> ASSIGNMENT
How many lines in the rows below contain the string "cell"? Reply with the number only.

BEGIN RECORDS PROVIDED

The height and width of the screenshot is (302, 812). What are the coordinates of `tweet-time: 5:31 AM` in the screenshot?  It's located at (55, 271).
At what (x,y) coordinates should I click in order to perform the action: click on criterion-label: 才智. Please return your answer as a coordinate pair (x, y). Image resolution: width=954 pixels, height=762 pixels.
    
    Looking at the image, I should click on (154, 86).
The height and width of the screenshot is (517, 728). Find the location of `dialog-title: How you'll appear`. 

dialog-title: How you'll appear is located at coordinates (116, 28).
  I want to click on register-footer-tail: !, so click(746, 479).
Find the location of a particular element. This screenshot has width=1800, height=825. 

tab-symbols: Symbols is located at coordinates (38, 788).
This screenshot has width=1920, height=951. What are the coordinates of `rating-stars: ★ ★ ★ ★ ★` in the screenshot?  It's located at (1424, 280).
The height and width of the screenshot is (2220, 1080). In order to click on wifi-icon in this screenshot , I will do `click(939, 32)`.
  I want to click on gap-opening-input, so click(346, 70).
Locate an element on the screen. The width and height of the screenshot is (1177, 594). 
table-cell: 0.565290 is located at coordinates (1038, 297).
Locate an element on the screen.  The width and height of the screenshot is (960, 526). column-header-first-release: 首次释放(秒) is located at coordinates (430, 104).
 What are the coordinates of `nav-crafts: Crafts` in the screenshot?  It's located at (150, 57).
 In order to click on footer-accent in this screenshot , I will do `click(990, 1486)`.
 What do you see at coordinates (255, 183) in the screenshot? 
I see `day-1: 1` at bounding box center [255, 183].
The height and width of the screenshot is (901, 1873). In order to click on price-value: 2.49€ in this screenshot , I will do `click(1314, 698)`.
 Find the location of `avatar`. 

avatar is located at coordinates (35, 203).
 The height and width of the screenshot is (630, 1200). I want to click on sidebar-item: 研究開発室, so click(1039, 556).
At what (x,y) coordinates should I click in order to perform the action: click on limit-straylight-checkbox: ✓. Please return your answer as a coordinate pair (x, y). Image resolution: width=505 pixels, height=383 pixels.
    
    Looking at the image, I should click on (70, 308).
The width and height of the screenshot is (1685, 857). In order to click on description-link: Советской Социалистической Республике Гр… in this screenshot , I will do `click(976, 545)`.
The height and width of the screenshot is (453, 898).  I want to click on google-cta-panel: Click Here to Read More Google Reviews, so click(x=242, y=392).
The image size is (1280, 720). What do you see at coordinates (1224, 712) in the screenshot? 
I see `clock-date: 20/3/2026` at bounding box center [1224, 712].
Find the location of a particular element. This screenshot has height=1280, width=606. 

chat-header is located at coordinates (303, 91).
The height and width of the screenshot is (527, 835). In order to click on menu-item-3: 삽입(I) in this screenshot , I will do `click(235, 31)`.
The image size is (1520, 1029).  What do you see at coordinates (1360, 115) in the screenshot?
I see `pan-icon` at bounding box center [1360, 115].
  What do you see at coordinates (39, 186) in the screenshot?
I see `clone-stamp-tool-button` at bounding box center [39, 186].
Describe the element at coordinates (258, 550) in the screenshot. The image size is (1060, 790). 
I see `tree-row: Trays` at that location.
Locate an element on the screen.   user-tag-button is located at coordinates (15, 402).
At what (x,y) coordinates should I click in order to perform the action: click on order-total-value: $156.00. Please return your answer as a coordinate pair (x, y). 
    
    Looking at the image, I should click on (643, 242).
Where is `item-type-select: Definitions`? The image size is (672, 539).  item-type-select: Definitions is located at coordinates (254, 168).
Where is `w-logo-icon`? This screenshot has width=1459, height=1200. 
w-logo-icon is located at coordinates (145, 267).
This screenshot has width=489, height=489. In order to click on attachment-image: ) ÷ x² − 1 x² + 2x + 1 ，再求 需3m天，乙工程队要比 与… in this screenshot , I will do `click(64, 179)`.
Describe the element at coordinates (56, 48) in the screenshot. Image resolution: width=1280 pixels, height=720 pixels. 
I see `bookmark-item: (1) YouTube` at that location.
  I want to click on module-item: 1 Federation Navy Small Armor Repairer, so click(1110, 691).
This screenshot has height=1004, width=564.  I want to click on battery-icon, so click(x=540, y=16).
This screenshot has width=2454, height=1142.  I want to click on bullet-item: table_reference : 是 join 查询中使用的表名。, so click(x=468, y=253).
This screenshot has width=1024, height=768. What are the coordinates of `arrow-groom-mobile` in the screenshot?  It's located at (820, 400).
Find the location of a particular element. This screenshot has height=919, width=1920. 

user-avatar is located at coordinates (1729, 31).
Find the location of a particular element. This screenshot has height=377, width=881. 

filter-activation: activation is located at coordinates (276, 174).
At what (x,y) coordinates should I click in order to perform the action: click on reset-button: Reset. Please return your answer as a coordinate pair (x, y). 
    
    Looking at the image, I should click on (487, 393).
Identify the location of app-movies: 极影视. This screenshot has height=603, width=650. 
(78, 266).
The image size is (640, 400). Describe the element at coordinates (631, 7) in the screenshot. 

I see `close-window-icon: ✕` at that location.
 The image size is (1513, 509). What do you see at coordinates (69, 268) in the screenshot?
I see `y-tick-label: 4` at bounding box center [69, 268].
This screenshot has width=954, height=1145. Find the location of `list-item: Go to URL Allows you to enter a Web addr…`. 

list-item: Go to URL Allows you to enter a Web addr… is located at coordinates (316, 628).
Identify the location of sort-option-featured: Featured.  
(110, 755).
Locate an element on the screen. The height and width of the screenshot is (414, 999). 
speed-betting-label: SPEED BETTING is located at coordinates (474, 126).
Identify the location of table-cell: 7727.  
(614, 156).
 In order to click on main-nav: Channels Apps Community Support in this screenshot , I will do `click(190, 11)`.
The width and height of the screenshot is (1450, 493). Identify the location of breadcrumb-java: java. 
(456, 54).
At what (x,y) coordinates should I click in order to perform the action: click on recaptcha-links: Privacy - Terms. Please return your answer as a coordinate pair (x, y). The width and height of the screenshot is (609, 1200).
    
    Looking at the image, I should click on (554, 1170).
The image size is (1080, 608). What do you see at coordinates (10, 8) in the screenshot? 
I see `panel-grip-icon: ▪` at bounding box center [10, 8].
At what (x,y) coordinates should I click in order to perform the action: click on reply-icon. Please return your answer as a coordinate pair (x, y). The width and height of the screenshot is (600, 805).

END RECORDS PROVIDED

> RESPONSE
2